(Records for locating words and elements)
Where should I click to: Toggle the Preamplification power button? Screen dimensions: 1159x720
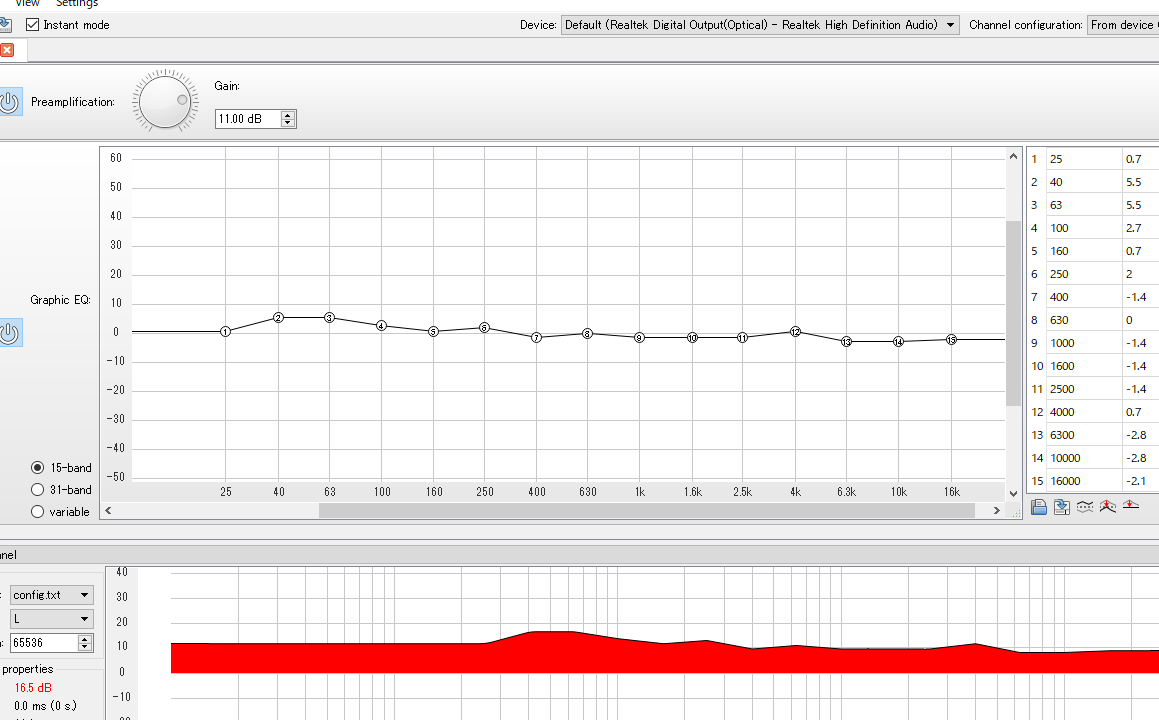click(x=9, y=102)
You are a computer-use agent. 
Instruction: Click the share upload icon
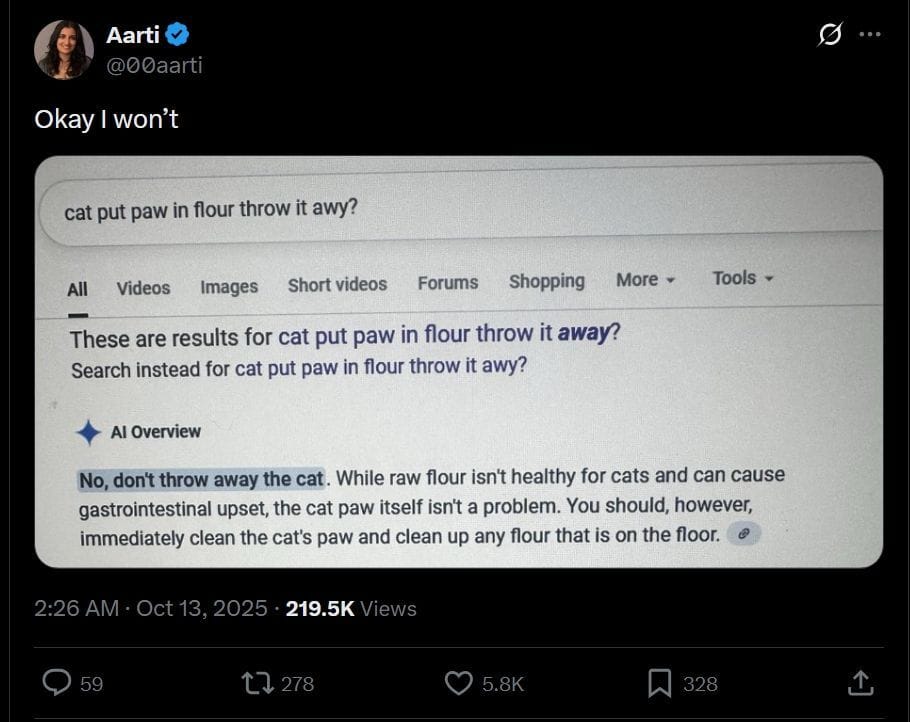pyautogui.click(x=860, y=683)
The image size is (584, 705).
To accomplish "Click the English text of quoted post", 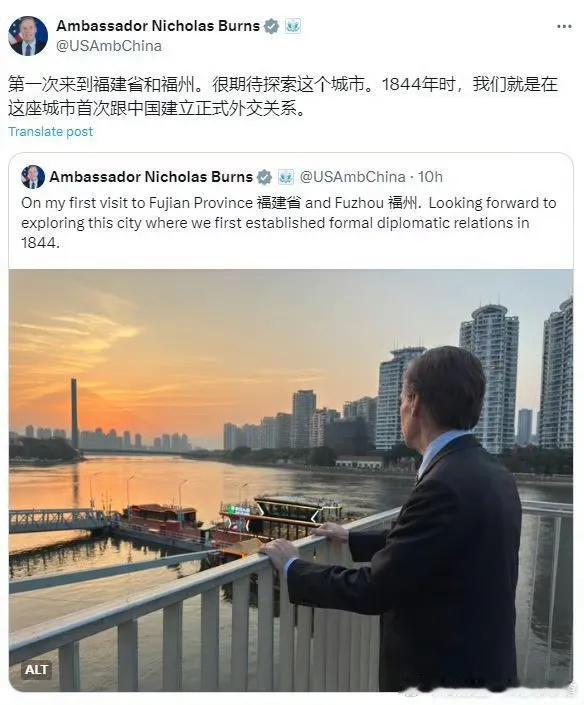I will point(289,223).
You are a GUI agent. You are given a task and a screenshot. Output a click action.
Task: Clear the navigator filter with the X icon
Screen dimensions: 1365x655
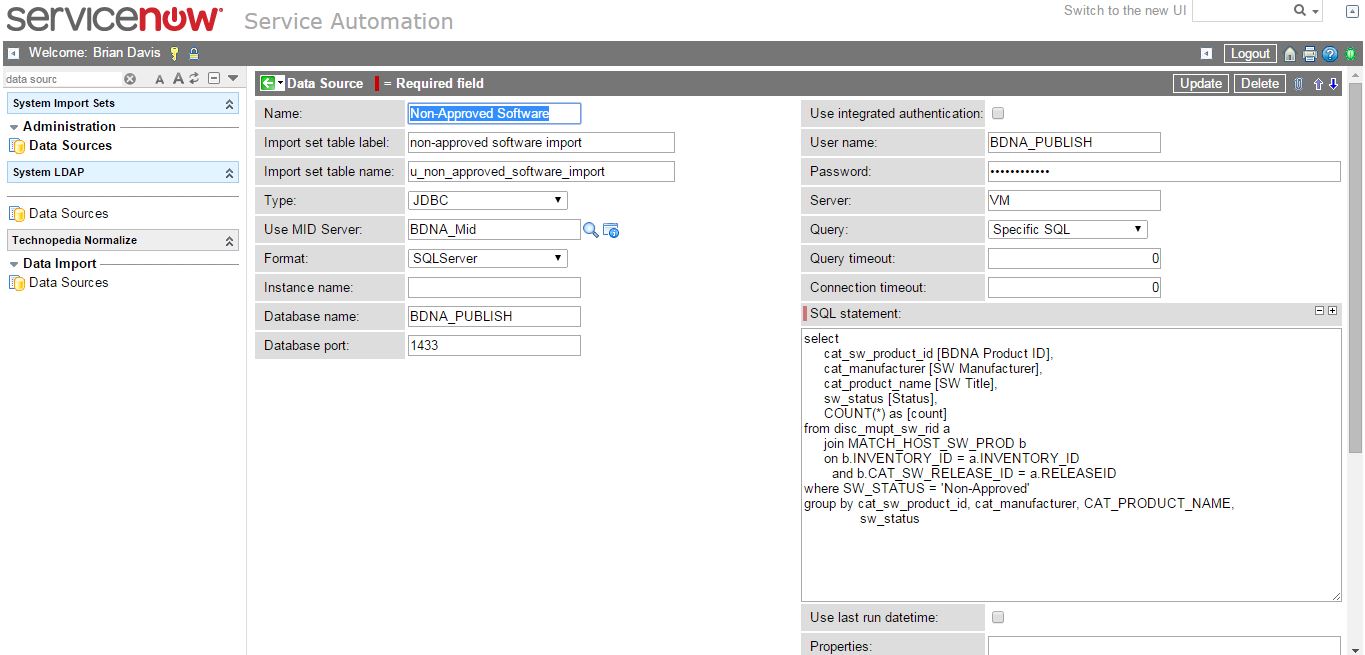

### WHAT THE EXERCISE ASKS
Begin at the line that has "You are a GUI" and stop at the end of the records. Give those lines again with "navigator filter" replaced by "sidebar filter", leave everything else unchanged, and leave out the pictures.

### THE REPLY
You are a GUI agent. You are given a task and a screenshot. Output a click action.
Task: Clear the sidebar filter with the X icon
Screen dimensions: 1365x655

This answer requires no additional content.